The chairman of Tesco has said there is an “overwhelming need” for a windfall tax on energy companies after seeing the supermarket’s customers “extremely stretched”.
John Allan made the comment to BBC Radio 4’s Today programme ahead of the Queen’s speech on Tuesday.
Asked about what he wanted to see from the speech at the opening of Parliament, he said: “First of all, I think action to help people cope with a very, very sharp increase in energy prices.
“It’s harder for people to mitigate energy than it is with food, and I think there’s an overwhelming case for a windfall tax on profits from those energy producers fed back to those most in need of help with energy prices.
“I think that would be the single biggest thing that could be done.”
His remarks come after BP and Shell reported bumper profits earlier this year as energy prices skyrocketed when the cap was increased by 54% for the average household, putting extra pressure on consumers.
BP reported that underlying replacement cost profits – its preferred measure – had more than doubled to 6.2 billion US dollars (£5 billion).
Mr Allan added that he thinks energy companies are “expecting” a windfall tax and doubts “they would actually be much fazed by it”.
He said he has recently seen Tesco customers asking checkout staff to stop scanning items once their bill had reached a certain threshold.
“So I think a lot of people are feeling, you know, something of a pinch and lots of people are actually feeling extremely stretched,” he added.
Policing minister Kit Malthouse told the Today programme such a windfall tax could have an effect on companies’ investment in energy infrastructure.
He said: “On that we have to balance the tax that we raised from the energy companies, and don’t forget they already pay double the corporation tax than others do, against our need for them to invest in our domestic energy system.”
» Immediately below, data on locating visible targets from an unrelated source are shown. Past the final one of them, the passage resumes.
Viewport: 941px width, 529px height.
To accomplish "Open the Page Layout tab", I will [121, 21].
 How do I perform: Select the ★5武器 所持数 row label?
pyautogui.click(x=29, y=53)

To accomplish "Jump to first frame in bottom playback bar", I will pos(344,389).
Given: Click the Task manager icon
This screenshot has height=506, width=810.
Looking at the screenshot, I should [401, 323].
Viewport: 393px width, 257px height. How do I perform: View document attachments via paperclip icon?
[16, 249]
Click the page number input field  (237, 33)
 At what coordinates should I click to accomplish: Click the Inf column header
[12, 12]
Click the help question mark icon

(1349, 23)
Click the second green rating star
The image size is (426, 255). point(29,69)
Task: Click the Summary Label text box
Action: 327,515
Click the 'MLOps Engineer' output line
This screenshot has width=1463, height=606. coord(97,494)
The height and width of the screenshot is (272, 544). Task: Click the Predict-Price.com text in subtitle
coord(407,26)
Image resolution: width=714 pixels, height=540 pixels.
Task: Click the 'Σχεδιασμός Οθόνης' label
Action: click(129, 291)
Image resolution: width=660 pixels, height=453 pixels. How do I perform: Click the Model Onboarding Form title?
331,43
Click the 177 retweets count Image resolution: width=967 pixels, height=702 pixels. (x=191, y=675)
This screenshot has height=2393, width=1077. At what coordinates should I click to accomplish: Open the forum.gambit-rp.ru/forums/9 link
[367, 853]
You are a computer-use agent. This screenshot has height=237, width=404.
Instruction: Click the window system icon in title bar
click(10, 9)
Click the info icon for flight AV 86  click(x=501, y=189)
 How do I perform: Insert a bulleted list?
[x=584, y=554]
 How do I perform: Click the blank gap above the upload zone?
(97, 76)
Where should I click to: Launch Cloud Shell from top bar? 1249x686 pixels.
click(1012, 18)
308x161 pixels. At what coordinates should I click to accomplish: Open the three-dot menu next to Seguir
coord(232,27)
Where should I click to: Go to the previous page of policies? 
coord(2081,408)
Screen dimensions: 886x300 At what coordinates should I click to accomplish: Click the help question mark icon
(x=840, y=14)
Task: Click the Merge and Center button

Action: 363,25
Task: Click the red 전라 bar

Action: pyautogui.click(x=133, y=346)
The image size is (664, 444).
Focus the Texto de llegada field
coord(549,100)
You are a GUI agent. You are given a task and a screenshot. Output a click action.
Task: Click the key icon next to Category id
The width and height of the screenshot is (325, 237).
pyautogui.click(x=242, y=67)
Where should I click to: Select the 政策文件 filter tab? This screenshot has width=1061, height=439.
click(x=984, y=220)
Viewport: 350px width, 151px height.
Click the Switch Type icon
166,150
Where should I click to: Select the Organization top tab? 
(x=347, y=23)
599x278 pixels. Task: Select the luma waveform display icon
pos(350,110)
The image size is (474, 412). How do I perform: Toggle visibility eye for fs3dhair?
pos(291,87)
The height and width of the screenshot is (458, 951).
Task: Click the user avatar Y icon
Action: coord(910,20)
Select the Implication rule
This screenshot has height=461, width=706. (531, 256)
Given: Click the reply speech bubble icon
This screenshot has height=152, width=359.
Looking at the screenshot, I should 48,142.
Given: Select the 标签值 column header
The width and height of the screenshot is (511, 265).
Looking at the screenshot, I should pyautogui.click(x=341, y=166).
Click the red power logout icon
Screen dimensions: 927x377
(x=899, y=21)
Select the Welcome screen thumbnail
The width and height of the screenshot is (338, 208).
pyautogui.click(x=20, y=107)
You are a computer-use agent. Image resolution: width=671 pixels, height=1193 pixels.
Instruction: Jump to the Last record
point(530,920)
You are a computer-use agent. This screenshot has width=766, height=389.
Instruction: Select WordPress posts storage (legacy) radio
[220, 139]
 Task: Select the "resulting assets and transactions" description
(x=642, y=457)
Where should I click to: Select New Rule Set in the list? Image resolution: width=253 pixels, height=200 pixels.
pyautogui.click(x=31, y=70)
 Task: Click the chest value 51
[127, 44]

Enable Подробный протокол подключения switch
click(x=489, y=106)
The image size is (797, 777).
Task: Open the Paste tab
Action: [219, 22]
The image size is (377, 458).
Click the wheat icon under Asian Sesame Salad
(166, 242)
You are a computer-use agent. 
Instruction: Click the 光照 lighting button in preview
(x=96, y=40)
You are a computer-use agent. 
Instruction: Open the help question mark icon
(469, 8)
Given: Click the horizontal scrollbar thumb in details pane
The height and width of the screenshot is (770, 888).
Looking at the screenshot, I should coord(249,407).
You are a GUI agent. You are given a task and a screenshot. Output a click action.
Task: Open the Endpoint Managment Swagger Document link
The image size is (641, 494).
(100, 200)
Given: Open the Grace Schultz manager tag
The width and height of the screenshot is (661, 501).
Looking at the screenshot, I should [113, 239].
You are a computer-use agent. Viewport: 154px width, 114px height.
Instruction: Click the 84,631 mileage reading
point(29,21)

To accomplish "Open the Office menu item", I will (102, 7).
The Prime Minister previously said it was “frankly better for them to take that cash” and invest it in projects which could have a positive effect on long-term energy security.
However, when asked about a possible windfall tax being levied on BP’s profits, the company’s chief executive Bernard Looney previously told the Times that he would nevertheless continue with plans to invest £18 billion in Britain this decade.
Shell’s Ben van Beurden said his company had a “very strong commitment to investing in the UK”, and plans to spend between £20 billion and £25 billion over the next 10 years.
“But I should also say that, if you talk about these types of investment levels, they do require a stable and predictable financial outlook, it does require stability of policy and everything else,” he added.